*** SOURCE TEXT ***
Upadhyay had announced that his forthcoming (this) book would be “something different,” and he has lived by his words. Buddha’s Orphans has a kind of aesthetics in it that satisfies literary hunger despite being a long book with its events stretching over a long period – four generations of characters, to be precise.

Raja, the protagonist, and Nilu, the girl he is fated to love and marry, not only provide two contrasting characterization, but the author has also tried to explore, through them, the meaning, boundary and values of various types of relationships, and their contrasting relationships with their families.

Despite being thrown away, Raja feels constantly connected to the unknown mother and tries to envision the ideals of motherly love within the love he finds from women – his foster mothers – one of whom is a poor street vendor, and the other an affluent childless woman with a mental illness, as well as his wife and his mistress.

Nilu, a daughter of privilege who has lost her father, creates a strong bond with Raja, the son of the serving woman, while detesting the relationship with her mother.
*** End of SOURCE TEXT ***
*** INFORMATION PROVIDED ***
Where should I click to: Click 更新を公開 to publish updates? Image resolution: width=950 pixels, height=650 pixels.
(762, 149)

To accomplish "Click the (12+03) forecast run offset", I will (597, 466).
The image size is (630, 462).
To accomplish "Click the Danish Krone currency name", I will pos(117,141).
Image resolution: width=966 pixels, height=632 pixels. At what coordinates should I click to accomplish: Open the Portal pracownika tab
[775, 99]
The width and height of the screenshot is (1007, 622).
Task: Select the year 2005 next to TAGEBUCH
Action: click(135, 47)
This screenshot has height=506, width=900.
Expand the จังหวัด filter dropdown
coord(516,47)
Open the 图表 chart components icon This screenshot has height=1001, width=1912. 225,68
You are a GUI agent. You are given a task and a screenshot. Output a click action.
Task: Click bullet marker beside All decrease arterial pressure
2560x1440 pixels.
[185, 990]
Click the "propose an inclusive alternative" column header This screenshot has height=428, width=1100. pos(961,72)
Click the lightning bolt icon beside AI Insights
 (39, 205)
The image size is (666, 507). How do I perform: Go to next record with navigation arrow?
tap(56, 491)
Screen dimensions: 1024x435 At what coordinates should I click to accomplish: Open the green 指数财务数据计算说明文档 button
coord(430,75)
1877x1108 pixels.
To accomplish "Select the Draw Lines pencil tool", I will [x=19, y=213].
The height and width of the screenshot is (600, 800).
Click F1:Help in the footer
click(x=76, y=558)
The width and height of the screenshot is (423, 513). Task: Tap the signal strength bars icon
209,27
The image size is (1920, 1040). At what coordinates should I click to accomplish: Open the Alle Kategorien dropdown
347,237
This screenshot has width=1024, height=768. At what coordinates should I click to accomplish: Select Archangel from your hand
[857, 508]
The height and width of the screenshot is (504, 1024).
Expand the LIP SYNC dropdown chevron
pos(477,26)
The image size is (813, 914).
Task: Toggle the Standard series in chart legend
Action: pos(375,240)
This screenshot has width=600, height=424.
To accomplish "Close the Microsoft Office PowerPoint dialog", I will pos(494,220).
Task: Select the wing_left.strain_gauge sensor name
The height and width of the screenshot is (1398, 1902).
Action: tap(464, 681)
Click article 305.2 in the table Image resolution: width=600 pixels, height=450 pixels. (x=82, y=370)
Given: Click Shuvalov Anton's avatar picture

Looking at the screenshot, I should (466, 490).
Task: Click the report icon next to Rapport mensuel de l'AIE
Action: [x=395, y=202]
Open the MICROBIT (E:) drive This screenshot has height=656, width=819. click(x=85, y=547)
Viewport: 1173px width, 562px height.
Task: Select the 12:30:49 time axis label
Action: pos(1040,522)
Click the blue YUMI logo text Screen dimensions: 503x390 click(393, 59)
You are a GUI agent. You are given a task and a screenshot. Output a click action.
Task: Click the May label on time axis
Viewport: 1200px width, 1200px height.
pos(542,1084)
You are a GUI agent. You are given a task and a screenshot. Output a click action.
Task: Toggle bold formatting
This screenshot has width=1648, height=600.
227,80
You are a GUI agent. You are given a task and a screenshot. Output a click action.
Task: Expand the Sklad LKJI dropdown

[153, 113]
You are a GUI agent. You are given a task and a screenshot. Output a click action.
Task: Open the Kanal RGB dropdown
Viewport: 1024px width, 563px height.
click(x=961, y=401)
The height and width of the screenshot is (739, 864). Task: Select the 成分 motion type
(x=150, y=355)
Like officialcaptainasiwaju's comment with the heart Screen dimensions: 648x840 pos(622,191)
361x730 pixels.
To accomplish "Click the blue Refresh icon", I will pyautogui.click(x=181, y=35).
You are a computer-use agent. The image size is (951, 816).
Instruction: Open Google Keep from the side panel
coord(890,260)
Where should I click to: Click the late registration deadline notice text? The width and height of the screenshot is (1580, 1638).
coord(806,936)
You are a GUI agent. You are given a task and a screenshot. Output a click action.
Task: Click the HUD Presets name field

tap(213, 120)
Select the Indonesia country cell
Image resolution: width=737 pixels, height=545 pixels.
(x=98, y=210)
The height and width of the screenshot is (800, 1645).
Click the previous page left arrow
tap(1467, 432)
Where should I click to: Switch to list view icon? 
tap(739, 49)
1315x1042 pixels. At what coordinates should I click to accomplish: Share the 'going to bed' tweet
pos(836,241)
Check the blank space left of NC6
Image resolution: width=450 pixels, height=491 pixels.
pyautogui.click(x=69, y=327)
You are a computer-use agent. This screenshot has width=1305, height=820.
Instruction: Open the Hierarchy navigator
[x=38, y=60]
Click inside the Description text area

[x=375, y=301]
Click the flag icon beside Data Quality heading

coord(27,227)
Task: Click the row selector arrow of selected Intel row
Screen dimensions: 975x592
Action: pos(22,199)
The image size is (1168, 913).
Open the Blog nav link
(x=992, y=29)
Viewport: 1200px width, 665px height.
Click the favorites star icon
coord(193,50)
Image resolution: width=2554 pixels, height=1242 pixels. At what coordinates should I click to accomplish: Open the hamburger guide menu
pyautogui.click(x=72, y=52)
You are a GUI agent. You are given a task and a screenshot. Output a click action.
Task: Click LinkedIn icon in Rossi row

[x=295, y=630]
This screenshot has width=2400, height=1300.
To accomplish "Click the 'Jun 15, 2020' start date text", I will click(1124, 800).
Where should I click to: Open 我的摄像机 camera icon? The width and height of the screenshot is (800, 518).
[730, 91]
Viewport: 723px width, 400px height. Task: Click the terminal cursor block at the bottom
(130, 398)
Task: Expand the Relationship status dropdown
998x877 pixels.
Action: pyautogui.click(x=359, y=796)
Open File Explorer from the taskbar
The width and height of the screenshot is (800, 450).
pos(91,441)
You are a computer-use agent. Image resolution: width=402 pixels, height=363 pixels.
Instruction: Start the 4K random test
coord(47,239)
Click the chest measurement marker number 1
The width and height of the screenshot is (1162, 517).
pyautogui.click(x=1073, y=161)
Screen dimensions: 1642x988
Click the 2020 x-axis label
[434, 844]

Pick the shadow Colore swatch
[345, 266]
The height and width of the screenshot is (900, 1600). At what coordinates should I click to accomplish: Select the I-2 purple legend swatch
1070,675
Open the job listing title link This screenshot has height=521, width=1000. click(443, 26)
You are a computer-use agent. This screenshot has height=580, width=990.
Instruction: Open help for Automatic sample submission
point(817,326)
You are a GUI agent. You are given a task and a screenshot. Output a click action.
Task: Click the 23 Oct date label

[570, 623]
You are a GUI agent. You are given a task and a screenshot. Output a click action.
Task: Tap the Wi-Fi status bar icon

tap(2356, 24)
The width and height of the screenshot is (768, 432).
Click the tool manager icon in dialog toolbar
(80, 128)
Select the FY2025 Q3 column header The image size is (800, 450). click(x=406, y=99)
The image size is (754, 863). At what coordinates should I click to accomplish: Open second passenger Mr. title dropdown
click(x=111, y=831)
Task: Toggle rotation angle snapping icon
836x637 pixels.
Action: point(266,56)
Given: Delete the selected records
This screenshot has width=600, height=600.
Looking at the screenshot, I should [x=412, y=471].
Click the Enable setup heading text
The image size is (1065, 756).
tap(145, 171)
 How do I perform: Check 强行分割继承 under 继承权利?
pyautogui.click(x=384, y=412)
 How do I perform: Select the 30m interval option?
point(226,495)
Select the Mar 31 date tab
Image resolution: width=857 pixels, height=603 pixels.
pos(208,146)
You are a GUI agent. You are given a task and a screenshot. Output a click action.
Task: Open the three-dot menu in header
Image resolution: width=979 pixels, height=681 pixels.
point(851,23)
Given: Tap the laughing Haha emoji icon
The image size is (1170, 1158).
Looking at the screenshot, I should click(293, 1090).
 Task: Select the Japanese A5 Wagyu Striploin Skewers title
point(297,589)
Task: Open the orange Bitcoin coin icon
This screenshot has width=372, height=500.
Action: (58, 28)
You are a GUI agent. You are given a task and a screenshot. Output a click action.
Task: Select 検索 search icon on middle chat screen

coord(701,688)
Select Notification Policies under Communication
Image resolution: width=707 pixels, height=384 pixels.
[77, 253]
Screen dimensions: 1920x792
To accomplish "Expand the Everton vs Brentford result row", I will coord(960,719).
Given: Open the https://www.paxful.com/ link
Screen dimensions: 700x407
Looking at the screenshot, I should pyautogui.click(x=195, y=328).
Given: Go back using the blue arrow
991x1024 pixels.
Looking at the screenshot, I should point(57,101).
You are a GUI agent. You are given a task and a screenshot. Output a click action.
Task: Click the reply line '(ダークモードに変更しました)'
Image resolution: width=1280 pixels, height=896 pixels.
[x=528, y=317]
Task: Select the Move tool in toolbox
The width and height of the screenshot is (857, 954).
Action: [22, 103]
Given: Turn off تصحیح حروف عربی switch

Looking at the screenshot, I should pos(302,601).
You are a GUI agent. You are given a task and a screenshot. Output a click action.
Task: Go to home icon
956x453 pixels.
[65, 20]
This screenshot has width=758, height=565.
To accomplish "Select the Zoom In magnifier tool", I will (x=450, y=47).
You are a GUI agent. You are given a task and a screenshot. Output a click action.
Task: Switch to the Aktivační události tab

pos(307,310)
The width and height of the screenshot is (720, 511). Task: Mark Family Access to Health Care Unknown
*** End of INFORMATION PROVIDED ***
CHECK YOUR UNDERSTANDING:
- A) Name every woman in whose love Raja, according to the review of Buddha's Orphans, tries to envision the ideals of motherly love.
- B) According to the review of Buddha's Orphans, over how many generations of characters do the book's events stretch?
- C) Continue the review of Buddha's Orphans from its last sentence, keeping its tone and subject.
The items are separate material with no connection to the book review.

ANSWERS GIVEN:
- A)
- A poor street vendor (one of his foster mothers)
- An affluent childless woman with a mental illness (his other foster mother)
- His wife
- His mistress

- B) Four generations.

- C)
The story begins in a fascinating way: how a beggar discovers a newborn infant and how a street vendor, Kaki, becomes his foster mother. The descriptive beginning of the novel gives a perfect idea of what the city of Kathmandu looked like a few decades ago. In addition, the author, who directs the MFA program at Indiana University and teaches creative writing there, has done a masterful work to keep readers interested in what can be the most boring section of any novel – the setting.

Kaki’s love for the child forces her to work for an affluent family that promises her child a better education but runs away for she feels like the child is being snatched away from her. Her new job, in a rich family, lets the protagonist meet the woman of his destiny. Raja is then kidnapped, and Kaki is unable to get him back as the family bribes a hospital official to make papers to claim the child as their baby.

As destiny would have it, Raja and Nilu meet, fall in love and run away from their families to live in a rented room. Whereas Raja continues to search for the meaning of life and love, Nilu holds the family together with her job. The happiness brought by the birth of their son, and the grief brought by his demise, along with their mid-marriage crisis due to their inability to accept each other in the way they are, creates a void in their life; and they look for “alternative love” as Raja lives with a mistress, and Nilu tries a relationship with a young man.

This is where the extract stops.